----- TEXT BLOCK

- Promotional poster
- 怒火街頭2
- Genre: Legal drama Comedy
- Created by: Terry Tong
- Starring: Kevin Cheng Myolie Wu Sam Lee JJ Jia Alex Lam Raymond Cho Christine Kuo Crystal Li Elena Kong
- Country of origin: Hong Kong
- Original language: Cantonese
- No. of episodes: 21

Production
- Producers: Tommy Leung Joe Chan
- Camera setup: Multi-camera
- Production company: TVB

Original release
- Network: TVB Jade
- Release: 31 July – 25 August 2012

Related
- Ghetto Justice (2011)

= Ghetto Justice II =

Hong Kong television series

Ghetto Justice II is a Hong Kong modern drama series produced by TVB. It is a sequel to the 2011 hit series Ghetto Justice. This sequel features original cast members Kevin Cheng, Myolie Wu, Sam Lee and Alex Lam with the addition of new cast members JJ Jia, Raymond Cho, Christine Kuo, Crystal Li and Elena Kong. Joyce Tang (who played as Tai-Ng Ting) and Eddie Kwan (played as But Chik) didn't reprise their roles in the sequel and was excused off in the series.

----------

WRITTEN INSTRUCTION 1: Gather every line of the records that contains the string "height", treating uppercase and lowercase as different.
The text and the records were taken from unrelated sources.

----- LISTED RECORDS

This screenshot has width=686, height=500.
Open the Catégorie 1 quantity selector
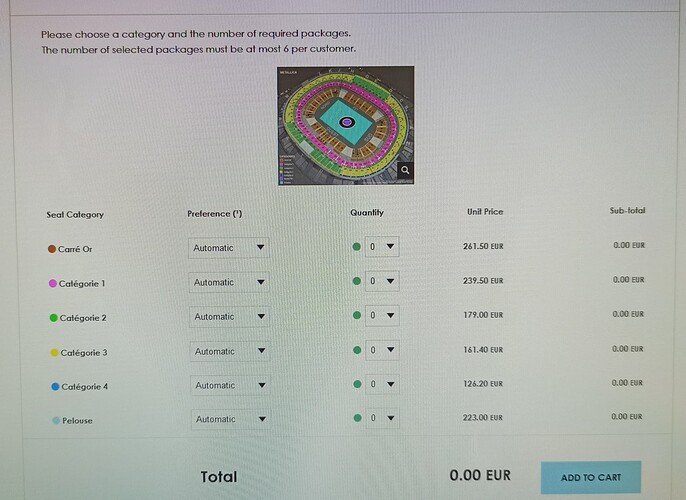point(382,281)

----------
----- LISTED RECORDS

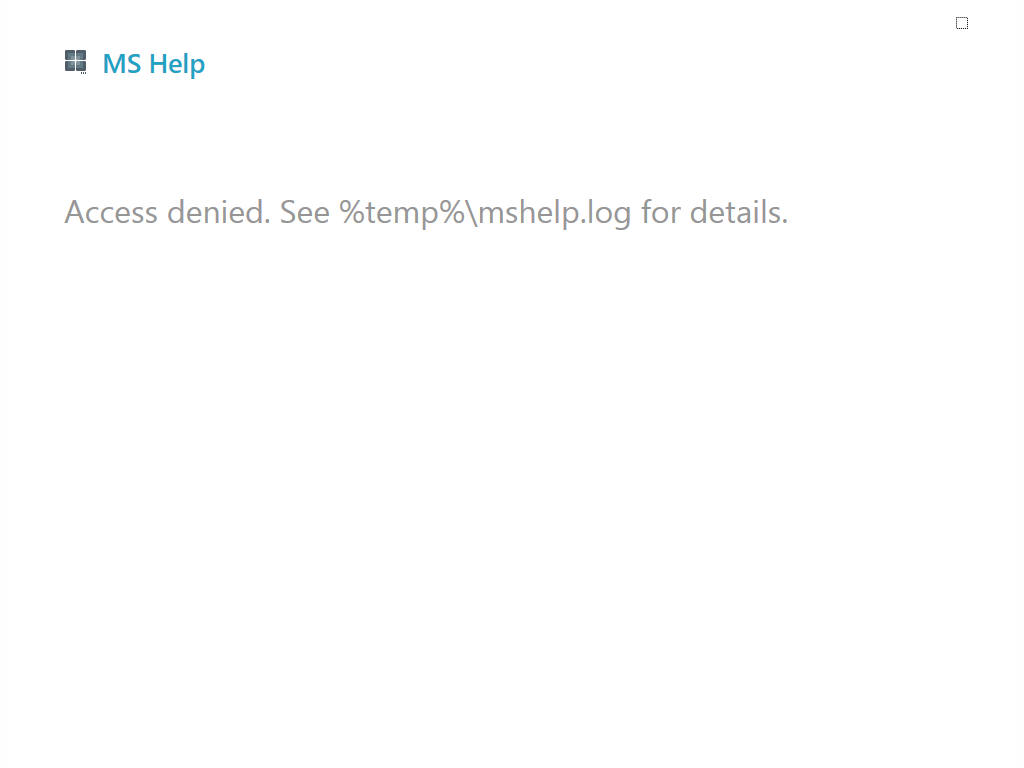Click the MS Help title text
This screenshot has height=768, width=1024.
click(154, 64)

----------

WRITTEN INSTRUCTION 2:
Using the text on Ghetto Justice II, answer each question on its own line:
(a) How many episodes does the series have?
(b) On which network was it first released?
(c) Which two actors did not reprise their roles in the sequel?

FULL SOLUTION 1:
This screenshot has width=686, height=500.
This screenshot has height=768, width=1024.

FULL SOLUTION 2:
(a) 21
(b) TVB Jade
(c) Joyce Tang and Eddie Kwan